Feb. 16, 2010 -- Women with a history of migraines may be more likely to develop multiple sclerosis than women without the headaches, but it is not clear if migraines are a risk factor for the neurological disorder.
In the first large-scale study to examine the relationship between migraines and multiple sclerosis (MS), researchers found that migraine sufferers were roughly 50% more likely to develop MS as non-sufferers, although the overall risk for MS was very small.
More research is needed to understand if migraines have a causal role in the development of MS, neurologist and study researcher Ilya Kister, MD, of New York University Medical School tells WebMD.
"We can't say if migraines slightly increase a person's chances of developing MS, or if they are one of the early symptoms of MS," he says. "What we can say is that individual migraine patients have little cause for panic or concern because more than 99% of them will never develop MS."
MS and Migraines
Women are twice as likely to develop multiple sclerosis as men and three times as likely to suffer from migraines. And both conditions are most often diagnosed before the age of 50.
While several previous studies have shown migraines to be common among patients being treated for MS, it has not been clear if the association was real, Kister says.
"These studies were done in clinic populations and these populations tend to report more symptoms in general," he says.
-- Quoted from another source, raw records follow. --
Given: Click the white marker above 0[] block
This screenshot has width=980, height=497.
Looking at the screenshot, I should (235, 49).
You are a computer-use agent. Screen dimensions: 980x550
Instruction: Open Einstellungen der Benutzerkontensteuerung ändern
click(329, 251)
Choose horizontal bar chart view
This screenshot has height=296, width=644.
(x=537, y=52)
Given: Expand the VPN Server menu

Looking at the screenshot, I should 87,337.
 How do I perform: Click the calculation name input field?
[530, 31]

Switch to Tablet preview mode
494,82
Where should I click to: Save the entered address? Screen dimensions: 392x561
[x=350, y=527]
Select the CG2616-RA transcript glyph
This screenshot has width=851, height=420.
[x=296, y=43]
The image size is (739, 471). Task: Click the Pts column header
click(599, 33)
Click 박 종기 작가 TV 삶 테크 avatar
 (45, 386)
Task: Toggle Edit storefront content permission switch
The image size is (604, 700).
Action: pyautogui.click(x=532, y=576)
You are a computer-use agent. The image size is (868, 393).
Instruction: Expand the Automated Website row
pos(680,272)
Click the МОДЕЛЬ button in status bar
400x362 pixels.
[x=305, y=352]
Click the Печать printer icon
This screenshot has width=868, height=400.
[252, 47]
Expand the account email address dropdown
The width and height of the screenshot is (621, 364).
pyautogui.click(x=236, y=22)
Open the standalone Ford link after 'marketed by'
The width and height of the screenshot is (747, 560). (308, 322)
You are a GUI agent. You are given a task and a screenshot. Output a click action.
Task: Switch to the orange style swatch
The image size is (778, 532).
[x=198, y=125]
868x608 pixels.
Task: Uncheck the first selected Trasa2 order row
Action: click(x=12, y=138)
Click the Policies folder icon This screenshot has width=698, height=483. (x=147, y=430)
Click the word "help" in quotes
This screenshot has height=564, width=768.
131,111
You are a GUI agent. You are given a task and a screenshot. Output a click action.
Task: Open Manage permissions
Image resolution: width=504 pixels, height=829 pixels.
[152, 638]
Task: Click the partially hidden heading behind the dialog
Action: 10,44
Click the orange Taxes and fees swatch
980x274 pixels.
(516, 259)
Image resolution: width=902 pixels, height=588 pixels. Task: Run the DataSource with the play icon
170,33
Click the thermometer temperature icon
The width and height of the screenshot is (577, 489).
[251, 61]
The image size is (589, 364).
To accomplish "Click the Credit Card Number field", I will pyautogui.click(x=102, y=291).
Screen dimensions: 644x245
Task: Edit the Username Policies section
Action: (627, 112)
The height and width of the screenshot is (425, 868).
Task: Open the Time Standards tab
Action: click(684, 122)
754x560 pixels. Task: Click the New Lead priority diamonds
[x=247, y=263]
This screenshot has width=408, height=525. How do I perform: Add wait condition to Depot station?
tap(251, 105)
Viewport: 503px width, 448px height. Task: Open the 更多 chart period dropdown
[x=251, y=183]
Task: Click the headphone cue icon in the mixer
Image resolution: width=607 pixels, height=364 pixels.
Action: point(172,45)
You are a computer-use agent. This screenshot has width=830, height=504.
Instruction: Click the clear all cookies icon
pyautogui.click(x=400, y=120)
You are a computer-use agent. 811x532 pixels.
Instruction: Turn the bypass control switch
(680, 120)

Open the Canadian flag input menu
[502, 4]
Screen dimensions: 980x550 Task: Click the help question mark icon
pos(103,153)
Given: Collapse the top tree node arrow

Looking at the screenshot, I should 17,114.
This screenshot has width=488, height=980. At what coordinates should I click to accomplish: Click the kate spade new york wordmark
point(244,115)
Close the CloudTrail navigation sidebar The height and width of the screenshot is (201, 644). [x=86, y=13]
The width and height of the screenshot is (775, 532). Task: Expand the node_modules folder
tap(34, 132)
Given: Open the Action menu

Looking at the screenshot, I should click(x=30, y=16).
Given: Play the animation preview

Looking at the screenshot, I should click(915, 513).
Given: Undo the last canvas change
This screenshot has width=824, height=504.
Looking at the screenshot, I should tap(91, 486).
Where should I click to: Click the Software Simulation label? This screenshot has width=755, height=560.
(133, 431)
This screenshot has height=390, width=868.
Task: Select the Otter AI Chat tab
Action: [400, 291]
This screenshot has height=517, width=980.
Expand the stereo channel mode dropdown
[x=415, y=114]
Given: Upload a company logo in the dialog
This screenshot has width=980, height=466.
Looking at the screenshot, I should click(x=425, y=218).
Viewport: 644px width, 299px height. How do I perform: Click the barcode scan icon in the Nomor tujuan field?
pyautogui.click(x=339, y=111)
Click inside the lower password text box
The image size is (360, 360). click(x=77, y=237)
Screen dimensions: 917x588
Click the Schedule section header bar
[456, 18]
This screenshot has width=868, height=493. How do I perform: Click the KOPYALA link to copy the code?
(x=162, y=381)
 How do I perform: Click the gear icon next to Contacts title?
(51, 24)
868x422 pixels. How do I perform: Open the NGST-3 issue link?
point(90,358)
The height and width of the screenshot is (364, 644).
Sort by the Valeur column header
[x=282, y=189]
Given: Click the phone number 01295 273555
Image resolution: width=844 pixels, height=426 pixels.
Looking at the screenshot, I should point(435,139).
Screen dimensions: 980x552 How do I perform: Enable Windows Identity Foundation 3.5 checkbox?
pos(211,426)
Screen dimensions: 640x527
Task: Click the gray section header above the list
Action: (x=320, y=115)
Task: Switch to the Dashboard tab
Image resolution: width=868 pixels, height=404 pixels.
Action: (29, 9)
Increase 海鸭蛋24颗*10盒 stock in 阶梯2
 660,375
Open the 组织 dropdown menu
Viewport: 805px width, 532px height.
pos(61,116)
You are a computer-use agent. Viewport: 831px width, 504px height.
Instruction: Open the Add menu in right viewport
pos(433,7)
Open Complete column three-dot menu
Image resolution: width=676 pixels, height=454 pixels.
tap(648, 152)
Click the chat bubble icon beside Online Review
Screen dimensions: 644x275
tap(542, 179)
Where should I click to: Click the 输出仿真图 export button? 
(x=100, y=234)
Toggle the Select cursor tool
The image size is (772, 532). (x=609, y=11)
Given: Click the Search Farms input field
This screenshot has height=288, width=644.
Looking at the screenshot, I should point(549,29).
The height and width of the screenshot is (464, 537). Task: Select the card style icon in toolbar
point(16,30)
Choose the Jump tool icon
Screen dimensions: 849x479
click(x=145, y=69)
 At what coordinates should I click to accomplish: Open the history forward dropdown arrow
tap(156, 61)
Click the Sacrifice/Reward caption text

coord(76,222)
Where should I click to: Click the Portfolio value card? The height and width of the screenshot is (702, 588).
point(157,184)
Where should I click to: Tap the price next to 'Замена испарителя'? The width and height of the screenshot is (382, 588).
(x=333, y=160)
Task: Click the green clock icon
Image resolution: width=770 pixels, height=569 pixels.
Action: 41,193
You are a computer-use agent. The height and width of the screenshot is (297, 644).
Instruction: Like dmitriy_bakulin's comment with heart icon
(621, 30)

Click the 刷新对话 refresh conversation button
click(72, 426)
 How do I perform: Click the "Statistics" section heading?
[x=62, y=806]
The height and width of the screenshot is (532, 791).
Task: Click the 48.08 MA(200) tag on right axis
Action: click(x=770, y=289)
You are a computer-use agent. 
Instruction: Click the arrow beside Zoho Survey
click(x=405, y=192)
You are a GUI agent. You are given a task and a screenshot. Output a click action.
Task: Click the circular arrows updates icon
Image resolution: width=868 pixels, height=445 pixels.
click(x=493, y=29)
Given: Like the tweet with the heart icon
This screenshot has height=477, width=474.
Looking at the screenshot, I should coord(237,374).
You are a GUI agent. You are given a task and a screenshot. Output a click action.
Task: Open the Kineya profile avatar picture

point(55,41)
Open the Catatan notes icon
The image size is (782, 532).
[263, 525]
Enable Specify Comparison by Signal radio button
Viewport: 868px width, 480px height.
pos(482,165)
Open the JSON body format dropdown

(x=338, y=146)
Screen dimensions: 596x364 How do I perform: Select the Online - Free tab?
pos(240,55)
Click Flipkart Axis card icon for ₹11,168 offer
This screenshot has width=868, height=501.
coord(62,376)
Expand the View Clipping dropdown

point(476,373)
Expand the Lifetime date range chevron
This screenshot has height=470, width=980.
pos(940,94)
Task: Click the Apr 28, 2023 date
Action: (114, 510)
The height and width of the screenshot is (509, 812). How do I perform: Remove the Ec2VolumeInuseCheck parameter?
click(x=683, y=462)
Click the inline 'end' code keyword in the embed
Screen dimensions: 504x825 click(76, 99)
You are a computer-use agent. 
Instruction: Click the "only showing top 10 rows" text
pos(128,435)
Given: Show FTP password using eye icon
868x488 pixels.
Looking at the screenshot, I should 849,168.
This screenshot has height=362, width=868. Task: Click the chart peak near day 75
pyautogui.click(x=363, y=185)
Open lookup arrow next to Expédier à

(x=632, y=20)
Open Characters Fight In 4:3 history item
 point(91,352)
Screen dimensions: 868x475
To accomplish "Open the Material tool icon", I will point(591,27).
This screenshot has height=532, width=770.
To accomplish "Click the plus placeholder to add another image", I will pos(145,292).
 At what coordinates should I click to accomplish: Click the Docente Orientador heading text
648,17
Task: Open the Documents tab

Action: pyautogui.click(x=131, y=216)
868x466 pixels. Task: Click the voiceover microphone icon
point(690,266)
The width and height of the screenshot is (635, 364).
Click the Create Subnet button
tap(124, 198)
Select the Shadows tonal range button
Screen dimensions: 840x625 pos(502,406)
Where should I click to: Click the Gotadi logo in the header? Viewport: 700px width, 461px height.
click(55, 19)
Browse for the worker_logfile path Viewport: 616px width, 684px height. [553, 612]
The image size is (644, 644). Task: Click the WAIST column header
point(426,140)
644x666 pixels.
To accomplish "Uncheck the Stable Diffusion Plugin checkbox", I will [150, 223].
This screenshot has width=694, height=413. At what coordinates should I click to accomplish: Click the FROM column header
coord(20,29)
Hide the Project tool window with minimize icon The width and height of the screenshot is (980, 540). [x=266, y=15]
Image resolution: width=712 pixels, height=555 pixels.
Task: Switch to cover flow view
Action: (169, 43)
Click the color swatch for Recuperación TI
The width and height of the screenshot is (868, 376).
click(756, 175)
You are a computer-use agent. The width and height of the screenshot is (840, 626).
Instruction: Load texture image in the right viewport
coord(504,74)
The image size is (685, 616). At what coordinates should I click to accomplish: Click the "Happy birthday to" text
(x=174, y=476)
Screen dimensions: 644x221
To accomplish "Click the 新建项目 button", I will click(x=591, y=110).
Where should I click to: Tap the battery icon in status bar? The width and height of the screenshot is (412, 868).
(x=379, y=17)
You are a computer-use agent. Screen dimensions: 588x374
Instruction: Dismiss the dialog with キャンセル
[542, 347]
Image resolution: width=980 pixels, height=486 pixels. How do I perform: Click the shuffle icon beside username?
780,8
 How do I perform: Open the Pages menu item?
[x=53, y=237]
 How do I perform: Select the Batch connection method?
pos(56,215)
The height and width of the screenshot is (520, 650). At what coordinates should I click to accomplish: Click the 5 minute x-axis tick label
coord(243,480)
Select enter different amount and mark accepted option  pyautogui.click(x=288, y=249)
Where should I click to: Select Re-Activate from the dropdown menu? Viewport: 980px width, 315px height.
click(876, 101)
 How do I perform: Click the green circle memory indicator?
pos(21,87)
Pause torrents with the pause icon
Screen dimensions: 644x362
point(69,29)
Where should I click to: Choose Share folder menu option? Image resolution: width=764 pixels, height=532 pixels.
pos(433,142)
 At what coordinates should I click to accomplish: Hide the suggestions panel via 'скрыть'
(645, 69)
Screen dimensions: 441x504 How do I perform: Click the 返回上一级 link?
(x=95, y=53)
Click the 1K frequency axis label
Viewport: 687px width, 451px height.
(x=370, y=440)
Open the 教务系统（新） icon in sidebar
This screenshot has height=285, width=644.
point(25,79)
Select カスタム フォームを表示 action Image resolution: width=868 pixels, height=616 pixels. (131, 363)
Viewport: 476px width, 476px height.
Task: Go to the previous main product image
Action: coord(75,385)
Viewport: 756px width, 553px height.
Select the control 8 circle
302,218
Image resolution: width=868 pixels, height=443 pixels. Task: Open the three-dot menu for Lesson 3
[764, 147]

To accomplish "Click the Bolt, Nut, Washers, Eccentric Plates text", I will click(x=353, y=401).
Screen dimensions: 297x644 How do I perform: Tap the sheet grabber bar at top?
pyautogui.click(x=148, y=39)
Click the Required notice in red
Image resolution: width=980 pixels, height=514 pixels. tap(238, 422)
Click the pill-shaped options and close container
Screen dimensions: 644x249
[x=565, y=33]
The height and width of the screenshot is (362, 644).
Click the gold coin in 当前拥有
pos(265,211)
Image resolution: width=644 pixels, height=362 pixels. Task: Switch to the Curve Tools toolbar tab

In an effort to better understand the prevalence and impact of migraines in patients with MS, Kister and colleagues analyzed data from more than 116,600 female nurses participating in a nationwide health study.
The women were enrolled in the Nurses' Health Study II in 1989 and they were followed for 16 years.
Roughly 18,000 reported a physician-diagnosed history of migraines at enrollment and 375 were diagnosed with MS during the study.
After adjusting for other suspected risk factors for MS, having a history of migraines was associated with a 47% increase in risk for developing the disorder.
As yet unpublished data revealed that a diagnosis of MS was also associated with an increased risk for developing migraines, Kister says.
His study was made public today and will be presented at the annual meeting of the American Academy of Neurology in mid-April.
"Clearly, this is not a simple relationship," he says. "These two conditions seem to be linked somehow, but the relationship runs both ways."
A Patient's Story
Winchester, Va., freelance writer Ann Pietrangelo has had migraines since she was a teenager. She was diagnosed with multiple sclerosis in 2004 at the age of 44.
"I felt there was a connection from the beginning, but I never had a doctor who was particularly interested in discussing it," she tells WebMD. "When I go online and talk to other people with MS it amazes me how many of them have migraines, too."
Pietrangelo says she immediately suspected a link between her migraines and her MS because her frequent, debilitating headaches became much less frequent and debilitating around the time of her diagnosis.
"After a lifetime of chronic headaches -- I rarely went a week without having at least one -- my migraines suddenly changed about six months prior to my first MS attack," she says. "I started having fewer of them and they were less intense."
Nicholas LaRocca, PhD, of the National Multiple Sclerosis Society calls the NYU study interesting but preliminary.
"I think in many ways it raises more questions than it answers," he says. "It is really hard to determine in a study like this one if migraines are a risk factor or co-morbidity of MS."